Назавтра, чуть забелелся рассвет, табор тронулся в путь.
Снова заскрипели возы, как множество неустрашимых, никого не боящихся людей. Вот показались татары; порыскав в поле, они исчезли. Их восточные, в узких шляпах, лица, или хари, как не преминул бы сказать казак, выражали непонятную для европейца заботу. Казаки заряжали пищали, сдували с полки пыль, осматривали кремни, настороженно висевшие над ударным местом, и в шутку стреляли в удальцов.
На быстрых утлых челнах продолжался путь. Сквозь волны, натрудясь белым у одних, смуглым у других телом, казаки гребли, радуясь тихой погоде и смеясь буре, ободряемые сопутствующим ветром.
Был предан мятежу целый край. Ведя за руку плачущих черноволосых женщин или неся на плече дырявые мешки с золотыми и серебряными сосудами, шли победители к морю.
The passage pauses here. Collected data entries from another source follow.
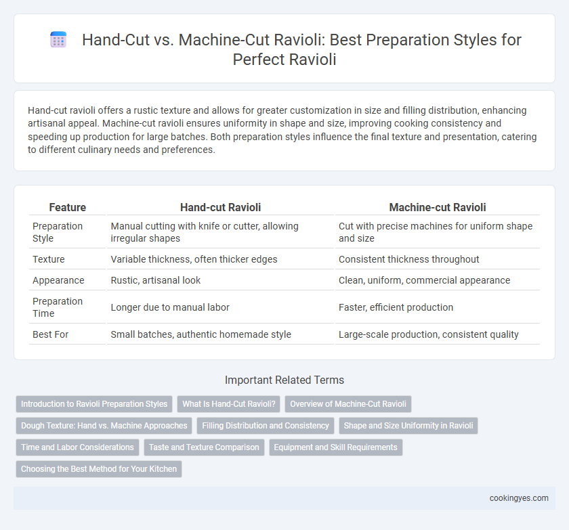Screen dimensions: 569x530
Task: Click the Texture row label in the table
Action: click(49, 259)
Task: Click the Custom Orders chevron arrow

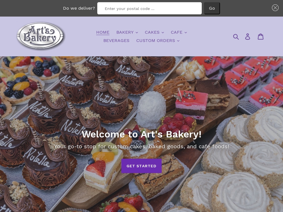Action: point(178,41)
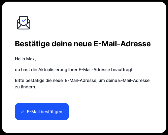Click the name "Max" in the greeting
The width and height of the screenshot is (168, 135).
pos(31,59)
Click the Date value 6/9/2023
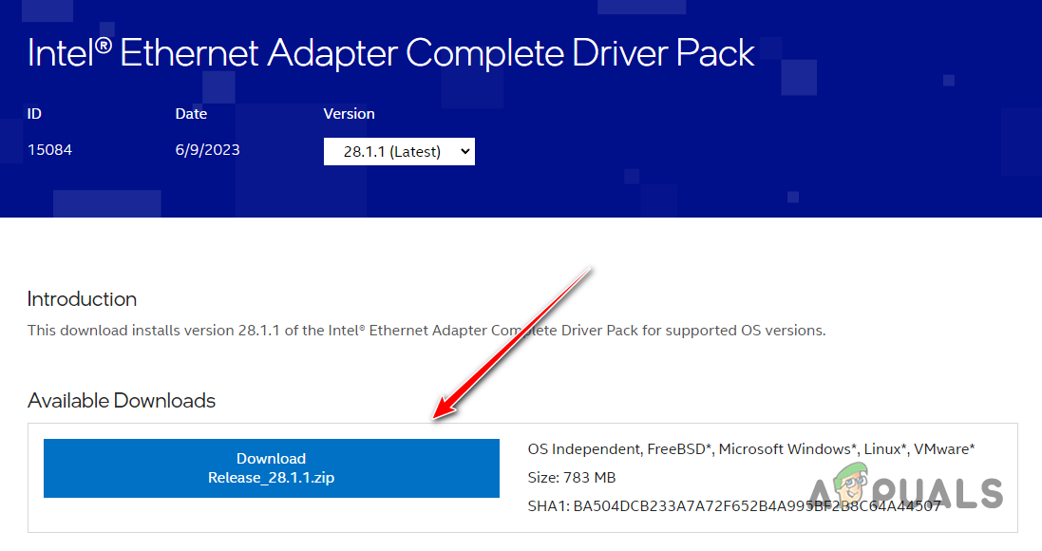The width and height of the screenshot is (1042, 551). coord(207,149)
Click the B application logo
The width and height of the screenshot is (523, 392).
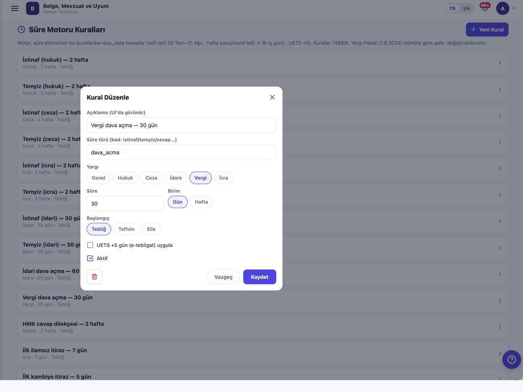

Славную трубку раскурили тогда воители. Казалось, казацкий меч сорвался с чьих-то плеч и плясал гопака по всей стране. На обратном пути довольные, шутя и балагуря, плыли казаки; гребли весело и пели. Пел и Паливода. Не думали они о том, что близка смерть для многих храбрецов. Да и была ли бы возможна эта жизнь, если б они задавали судьбе эти вопросы!
Паливода стоял и думал; оселедец вился по его гладкому затылку; пастбище смертей с рукоятью, как куст незабудок, было засунуто за широкий пояс. Холодней волн озера блестел его угол за поясом. Белая рубаха и испачканные смолой штаны украинского полотна дополняли наряд – суровый и гордый. Загорелая рука была протянута к закату; другие казаки были в повязке осенних маков.
Оперся на свое собрание бирюзы и сапфиров казак и смотрел вдаль, на пылающее от багрянца море.
Между тем, как волк, залег на их пути отряд крымских татар. Была сеча; многие остались лежать, раскинув руки, и всякого крылатого прилетного татарина кормить очами. В ту пору это было любимое лакомство орлов. Случалось, что сытые орлы не трогали груды трупов на поле сечи и клевали только глаза. Лютая суровая сеча. И был в станице бессмертных душ, полетевших к престолу, Паливода. Зрелым оком окинул он, умирая, поле битвы и сказал: «Так ныне причастилась Русь моего тела, иду к горнему престолу».